Schmitz R, Young RM, Ceribelli M, Jhavar S, Xiao W, Zhang M, Wright G, Shaffer AL, Hodson DJ, Buras E, Liu X, Powell J, Yang Y, Xu W, Zhao H, Kohlhammer H, Rosenwald A, Kluin P, Müller-Hermelink HK, Ott G, Gascoyne RD, Connors JM, Rimsza LM, Campo E, Jaffe ES, Delabie J, Smeland EB, Ogwang MD, Reynolds SJ, Fisher RI, Braziel RM, Tubbs RR, Cook JR, Weisenburger DD, Chan WC, Pittaluga S, Wilson W, Waldmann TA, Rowe M, Mbulaiteye SM, Rickinson AB, Staudt LM.

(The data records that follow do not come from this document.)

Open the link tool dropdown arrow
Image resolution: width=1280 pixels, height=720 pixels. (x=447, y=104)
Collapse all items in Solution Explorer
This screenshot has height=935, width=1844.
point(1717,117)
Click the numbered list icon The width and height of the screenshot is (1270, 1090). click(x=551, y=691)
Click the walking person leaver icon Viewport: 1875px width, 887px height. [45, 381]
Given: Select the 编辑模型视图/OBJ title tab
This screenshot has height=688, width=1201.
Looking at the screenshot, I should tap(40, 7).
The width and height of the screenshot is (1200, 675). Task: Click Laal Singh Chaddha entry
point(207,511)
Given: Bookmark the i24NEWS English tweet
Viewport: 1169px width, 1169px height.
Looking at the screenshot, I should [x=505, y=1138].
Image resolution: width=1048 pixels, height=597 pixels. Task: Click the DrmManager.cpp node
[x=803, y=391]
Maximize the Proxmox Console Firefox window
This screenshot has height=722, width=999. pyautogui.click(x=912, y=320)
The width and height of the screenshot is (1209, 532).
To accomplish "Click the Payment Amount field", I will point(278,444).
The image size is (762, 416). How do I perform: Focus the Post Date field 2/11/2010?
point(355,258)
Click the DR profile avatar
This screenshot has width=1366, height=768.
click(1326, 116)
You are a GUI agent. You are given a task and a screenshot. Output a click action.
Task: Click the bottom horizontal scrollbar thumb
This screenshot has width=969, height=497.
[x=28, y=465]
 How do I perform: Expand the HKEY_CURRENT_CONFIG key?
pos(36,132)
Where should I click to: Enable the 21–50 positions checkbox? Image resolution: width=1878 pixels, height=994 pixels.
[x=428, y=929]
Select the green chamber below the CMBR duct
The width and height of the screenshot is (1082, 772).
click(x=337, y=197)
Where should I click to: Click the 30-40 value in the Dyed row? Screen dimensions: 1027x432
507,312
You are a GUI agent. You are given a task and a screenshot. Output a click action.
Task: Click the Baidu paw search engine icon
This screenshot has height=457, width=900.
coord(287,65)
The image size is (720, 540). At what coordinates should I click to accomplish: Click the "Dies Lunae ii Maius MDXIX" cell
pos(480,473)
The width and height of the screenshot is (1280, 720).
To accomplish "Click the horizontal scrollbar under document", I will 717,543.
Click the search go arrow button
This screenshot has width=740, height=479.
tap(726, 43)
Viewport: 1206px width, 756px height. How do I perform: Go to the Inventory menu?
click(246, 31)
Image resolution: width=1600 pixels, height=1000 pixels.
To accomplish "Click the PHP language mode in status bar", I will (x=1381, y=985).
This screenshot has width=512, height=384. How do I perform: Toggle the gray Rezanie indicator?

Metabolism Branch Center for Cancer Research, National Cancer Institute, NIH, Bethesda, Maryland 20892, USA.

Comment in

Abstract

Burkitt's lymphoma (BL) can often be cured by intensive chemotherapy, but the toxicity of such therapy precludes its use in the elderly and in patients with endemic BL in developing countries, necessitating new strategies. The normal germinal centre B cell is the presumed cell of origin for both BL and diffuse large B-cell lymphoma (DLBCL), yet gene expression analysis suggests that these malignancies may use different oncogenic pathways. BL is subdivided into a sporadic subtype that is diagnosed in developed countries, the Epstein-Barr-virus-associated endemic subtype, and an HIV-associated subtype, but it is unclear whether these subtypes use similar or divergent oncogenic mechanisms. Here we used high-throughput RNA sequencing and RNA interference screening to discover essential regulatory pathways in BL that cooperate with MYC, the defining oncogene of this cancer. In 70% of sporadic BL cases, mutations affecting the transcription factor TCF3 (E2A) or its negative regulator ID3 fostered TCF3 dependency. TCF3 activated the pro-survival phosphatidylinositol-3-OH kinase pathway in BL, in part by augmenting tonic B-cell receptor signalling. In 38% of sporadic BL cases, oncogenic CCND3 mutations produced highly stable cyclin D3 isoforms that drive cell cycle progression. These findings suggest opportunities to improve therapy for patients with BL.